Speaker: Rocky Kolb
Affiliation: University of Chicago
Date: March 20th, at 3 PM
Where: Aula Rostagni
Abstract: Today’s standard model of cosmology was formulated in its present form 25 years ago. The model can describe the evolution of the Universe over its entire 14-billion-year history, starting from the time of cosmic inflation, approximately 10-33 seconds after the bang. One troubling aspect of the standard cosmological model it that it posits that 95% of the present mass and energy in the universe is “dark.” In addition, a new generation of space telescopes and terrestrial experiments is interrogating the model with unprecedented precision. Have we found the threads that will lead to unravelling of our standard cosmological model?
Edward W. Kolb (known to most as Rocky) is the Arthur Holly Compton Distinguished Professor of Astronomy and Astrophysics and a member of the Enrico Fermi Institute and the Kavli Institute for Cosmological Physics. From 2006-2012 he served as Chair of the Department, from 2013-2018 Dean of the Division of the Physical Sciences, and from 2019-2021 Director of the Kavli Institute. In 1983 he was a founding head of the Theoretical Astrophysics Group and in 2004 the founding Director of the Particle Astrophysics Center at Fermilab.

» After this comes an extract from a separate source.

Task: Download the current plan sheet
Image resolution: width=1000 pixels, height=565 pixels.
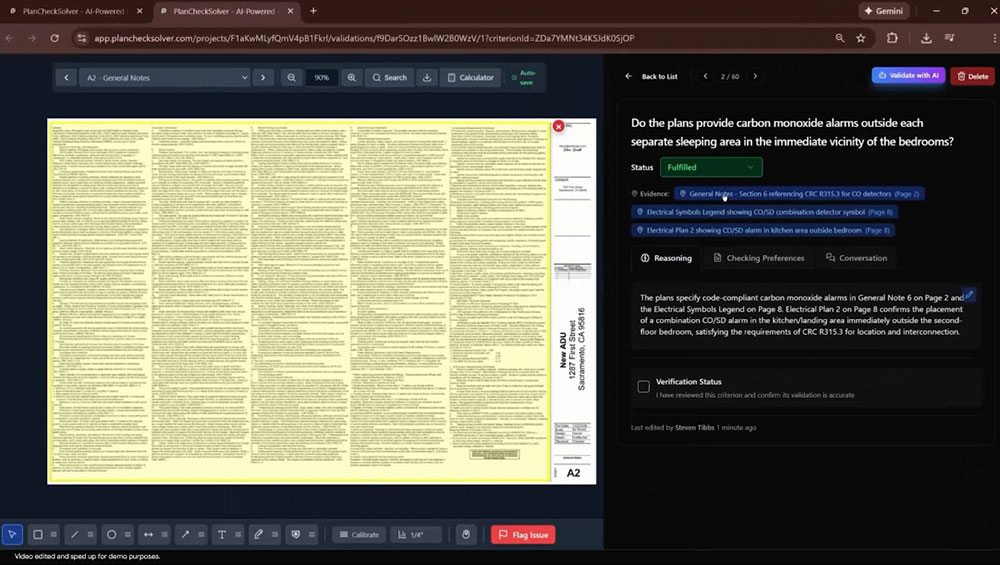Action: [427, 77]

Kolb is a Fellow of the American Academy of Arts and Sciences and a Fellow of the American Physical Society. He was the recipient of the 2024 Julius Edgar Lilienfeld Prize of the American Physical Society, the 2003 Oersted Medal of the American Association of Physics Teachers for notable contributions to the teaching of physics, the 1993 Quantrell Prize for teaching excellence at the University of Chicago, and the 2009 Excellence in Teaching Award from the Graham School of the University of Chicago. His book for the general public, Blind Watchers of the Sky, received the 1996 Emme Award of the American Aeronautical Society. Kolb’s research was recognized by the 2010 Dannie Heineman Prize for Astrophysics, awarded by the American Astronomical Society and the American Institute for Physics. He holds an honorary degree, Doctor Honoris Causa, from the University of Lyon, France, and was the recipient of the J. Hans D. Jensen Prize of the University of Heidelberg.
The field of Rocky's research is the application of elementary-particle physics to the very early Universe. In addition to over 200 scientific papers, he is a co-author of The Early Universe, the standard textbook on particle physics and cosmology.